Ainsi donc la loi Taubira a un effet néfaste : elle permet à
chacun de savoir ce que "crime contre l'humanité" veut
dire et autorise chacun à se livrer à l'ignominie, à
l'indécence, à l'immoralité de la comparaison...
Ainsi donc, comme autrefois ailleurs et ici dans une période bien
précise de l'histoire d'ici et d'ailleurs, il faudra désormais
à ceux qui osent, à ceux qui ont le front de se prétendre
"descendants d'esclaves" exhiber les quatre quartiers de leur
ascendance, voire même tout leur arbre généalogique
pour avoir droit... non à la justice, non à la réparation,
non aux regrets, pas même à l'insultante compassion, mais
tout simplement à la parole.
Ainsi donc on peut écrire une "histoire" linéaire
et foisonnante à la fois de l'esclavage, du jour où Yahvé
condamnait Canaan, du jour où les fils de Jacob (que Yahvé
nomma Israël) vendaient en esclave leur frère Joseph jusqu'à
ce matin, en noyant par cette curieuse méthode la traite négrière
de signe chrétien dans l'infinitude océanique des épisodes
de l'aliénation de soi au bénéfice d'autrui.

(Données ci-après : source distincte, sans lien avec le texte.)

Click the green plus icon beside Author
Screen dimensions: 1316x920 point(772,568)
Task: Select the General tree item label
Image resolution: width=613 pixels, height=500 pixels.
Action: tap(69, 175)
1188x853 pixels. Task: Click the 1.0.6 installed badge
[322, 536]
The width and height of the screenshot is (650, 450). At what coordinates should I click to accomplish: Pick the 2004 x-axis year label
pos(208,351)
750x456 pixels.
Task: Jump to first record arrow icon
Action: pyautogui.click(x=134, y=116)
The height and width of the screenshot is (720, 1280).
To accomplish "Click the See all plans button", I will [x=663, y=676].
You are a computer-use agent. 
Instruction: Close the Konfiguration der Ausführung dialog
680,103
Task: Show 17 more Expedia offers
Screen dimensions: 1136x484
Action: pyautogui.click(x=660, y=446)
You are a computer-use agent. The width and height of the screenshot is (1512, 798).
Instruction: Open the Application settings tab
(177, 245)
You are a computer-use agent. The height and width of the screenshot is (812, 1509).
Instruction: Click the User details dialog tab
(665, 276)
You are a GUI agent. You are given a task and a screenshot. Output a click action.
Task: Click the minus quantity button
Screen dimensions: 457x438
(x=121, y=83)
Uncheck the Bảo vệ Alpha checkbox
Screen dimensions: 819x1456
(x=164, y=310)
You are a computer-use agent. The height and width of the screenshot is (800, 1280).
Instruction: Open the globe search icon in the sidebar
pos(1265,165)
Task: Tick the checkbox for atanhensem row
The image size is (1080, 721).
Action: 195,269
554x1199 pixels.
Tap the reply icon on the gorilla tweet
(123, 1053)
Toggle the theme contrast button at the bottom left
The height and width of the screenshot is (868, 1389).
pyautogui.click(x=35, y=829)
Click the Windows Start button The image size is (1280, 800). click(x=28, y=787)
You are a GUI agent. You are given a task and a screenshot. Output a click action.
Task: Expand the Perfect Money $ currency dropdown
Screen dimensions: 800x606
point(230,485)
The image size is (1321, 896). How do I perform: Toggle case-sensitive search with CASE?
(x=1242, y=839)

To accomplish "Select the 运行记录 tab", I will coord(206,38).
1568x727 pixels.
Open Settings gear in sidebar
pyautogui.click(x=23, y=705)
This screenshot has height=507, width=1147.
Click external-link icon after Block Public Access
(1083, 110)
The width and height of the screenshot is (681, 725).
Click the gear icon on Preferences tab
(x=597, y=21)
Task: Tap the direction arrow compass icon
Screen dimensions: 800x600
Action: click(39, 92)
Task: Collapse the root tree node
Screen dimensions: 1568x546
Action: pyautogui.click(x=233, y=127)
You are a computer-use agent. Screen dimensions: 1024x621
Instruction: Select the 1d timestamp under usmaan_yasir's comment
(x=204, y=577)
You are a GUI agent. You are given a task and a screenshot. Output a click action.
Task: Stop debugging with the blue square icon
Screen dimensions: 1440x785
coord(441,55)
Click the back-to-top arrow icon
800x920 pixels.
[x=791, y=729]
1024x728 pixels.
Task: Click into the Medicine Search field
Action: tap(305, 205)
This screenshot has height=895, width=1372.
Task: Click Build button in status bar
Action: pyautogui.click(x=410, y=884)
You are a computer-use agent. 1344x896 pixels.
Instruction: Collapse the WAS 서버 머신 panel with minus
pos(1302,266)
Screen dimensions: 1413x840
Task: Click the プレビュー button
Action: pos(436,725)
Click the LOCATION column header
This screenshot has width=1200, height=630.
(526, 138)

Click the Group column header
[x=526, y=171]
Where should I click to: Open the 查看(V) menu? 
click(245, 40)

Ainsi donc on peut garnir de chiffres et de pourcentages l'histoire des
captivités intra-africaines en octroyant égale valeur aux
rarissimes témoignages écrits habilement mêlés
aux données, ô combien crédibles, des traditions orales.
Ainsi donc Pétré-Grenouilleau peut faire oeuvre d'"historien"
en racontant les traites sans se préoccuper sérieusement
de l'idéologie convenant à chacune d'elles. Comme si les
notions d'"homme", de "liberté", d'"esclavage",
de "citoyenneté", de "peuple" étaient
les mêmes dans tous les continents depuis Hésiode et Esdras
jusqu'à Montesquieu et les Lumières et, tant qu'à
faire, jusqu'à la "Déclaration des droits de l'homme
et du citoyen" avant hier et à la "Déclaration
universelle des droits de l'homme" juste hier soir.
Et c'est
ainsi que l'historien à qui on s'empresse de tendre papier, micros
et caméras peut réussir cette merveille de raconter la traite
négrière de signe chrétien sans aucunement évoquer
ni le tragiquement exemplaire Code Noir ni les avatars juridiques européens
de ce chef d'oeuvre juridique, voulu par l'immense Colbert et le Roi Soleil,
célébré et remis en honneur dans un torrent de sang
par Napoléon.
La même idéologie, celle des Lumières, qui célèbre
la libération de l'homme, qui combine inextricablement humanité
et citoyenneté, qui dit la grandeur des peuples et qui condamne
l'esclavage gréco-romain, propose "des règlements à
faire" pour "mieux tenir les esclaves" (Montesquieu), insinue
de faire travailler "en musique" les esclaves pour que, oubliant
leur douleur, ils oublient leur condition (Diderot) .
Et le Sénat
se pâme.
Et par sa stupide pâmoison, le Sénat foule aux pieds la dignité,
l'humanité de tous et chacun des descendants de ces esclaves-là.
Quand le pouvoir législatif prévarique, la voie est ouverte
à tous les excès, à tous les désordres.
Sénateurs, nos élus,honte à vous!
Sénateurs, nos élus, prenez garde! Les descendants d'esclaves
sont légion. Et ils ne sont pas seuls".